Política

Leña

La Razón
La RazónLa Razón

El camión de la leña ha llegado muy de mañana a casa. Andaba yo embebido siguiendo en la radio las peripecias de Puigdemont y la suerte carcelaria de los insurrectos catalanes con su efecto en las urnas, y he apagado la radio. No haría media hora de la salida del sol. El cielo cubierto impedía hacer un cálculo preciso. Más o menos a esa hora sonaba en el pueblo la cuerna del cabrero. Una leve gajina o calabobos empapaba el asfalto y a los dos emigrantes, de rostros oscuros, que acarreaban la leña en carretillas hacia el interior del garaje, convertido en espacio multiuso. Un olor familiar a majada, a estiércol y a heno, subía de los troncos mojados, recién apilados. Ese olor me empujó inevitablemente a la memoria de la infancia, a la corta de la leña. La corta era uno de los ritos del otoño tardío, cuando los robles habían perdido ya el cobre de las hojas y estaban desnudos. Todo el pueblo acudía a la dehesa. Era una fiesta primitiva. El bosque se llenaba del ruido -tac,tac,tac- de las hachas invisibles. Los niños asistíamos felices a este concierto anual de las hachas en el monte. Luego se hacían montones, se numeraban y, con las papeletas en la boina, se sorteaban.
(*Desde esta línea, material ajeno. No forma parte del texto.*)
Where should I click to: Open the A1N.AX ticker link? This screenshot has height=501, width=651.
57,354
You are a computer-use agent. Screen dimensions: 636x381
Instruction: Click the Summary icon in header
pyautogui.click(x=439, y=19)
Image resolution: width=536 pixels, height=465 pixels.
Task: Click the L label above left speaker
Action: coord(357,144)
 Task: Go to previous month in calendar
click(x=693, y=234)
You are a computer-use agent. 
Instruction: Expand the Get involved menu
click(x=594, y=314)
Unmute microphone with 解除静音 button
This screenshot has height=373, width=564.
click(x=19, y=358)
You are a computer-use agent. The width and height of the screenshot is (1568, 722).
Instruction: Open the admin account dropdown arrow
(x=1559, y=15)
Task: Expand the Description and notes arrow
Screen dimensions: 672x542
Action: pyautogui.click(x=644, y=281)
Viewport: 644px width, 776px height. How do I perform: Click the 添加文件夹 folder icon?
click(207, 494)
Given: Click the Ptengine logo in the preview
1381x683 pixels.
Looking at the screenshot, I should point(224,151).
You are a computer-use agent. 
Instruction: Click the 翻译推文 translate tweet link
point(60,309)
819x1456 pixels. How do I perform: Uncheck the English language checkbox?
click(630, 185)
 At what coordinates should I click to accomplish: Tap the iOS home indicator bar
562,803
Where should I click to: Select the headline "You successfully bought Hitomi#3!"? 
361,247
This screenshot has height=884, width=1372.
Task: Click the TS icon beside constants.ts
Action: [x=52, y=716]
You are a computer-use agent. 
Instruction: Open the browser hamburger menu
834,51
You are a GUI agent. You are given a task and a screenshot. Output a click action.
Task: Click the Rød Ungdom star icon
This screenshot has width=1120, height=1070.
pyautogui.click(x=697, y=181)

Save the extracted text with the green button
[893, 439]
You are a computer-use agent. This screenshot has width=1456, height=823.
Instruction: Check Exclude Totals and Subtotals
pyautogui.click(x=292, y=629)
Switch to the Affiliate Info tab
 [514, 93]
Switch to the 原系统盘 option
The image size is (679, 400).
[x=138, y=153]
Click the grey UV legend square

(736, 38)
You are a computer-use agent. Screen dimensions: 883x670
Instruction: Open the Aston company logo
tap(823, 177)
Cada rimero de troncos era una «suerte». Cada año se talaba un espacio determinado del monte, establecido por orden riguroso, dejando en pie las guías jóvenes de los robles. Así siempre estaba el bosque intacto. Era como un milagro. Aquellos campesinos habían descubierto la mejor manera, la más ecológica, de conservar el monte. A la fiesta de la corta llegaban, alegres, las mujeres con las cestas a la cabeza portando la comida. Tendían el mantel de cuadros sobre la hojarasca y todos nos sentábamos alrededor. Fugazmente me ha vuelto el pensamiento de los políticos insurrectos, huidos o en la trena. Se me figuran árboles caídos. Pienso, sin crueldad, que su eliminación política tendría un alto valor ecológico. Serviría para regenerar el deteriorado bosque de la política catalana. Tomo después unos troncos, aún húmedos, de los que me acaban de traer, a dieciocho céntimos el kilo, los acaricio, observo su antigüedad en las circunvalaciones del corte. Enciendo la chimenea, aspiro el olor de la lumbre y me quedo un rato pensando, con la radio apagada, mientras contemplo su consumación.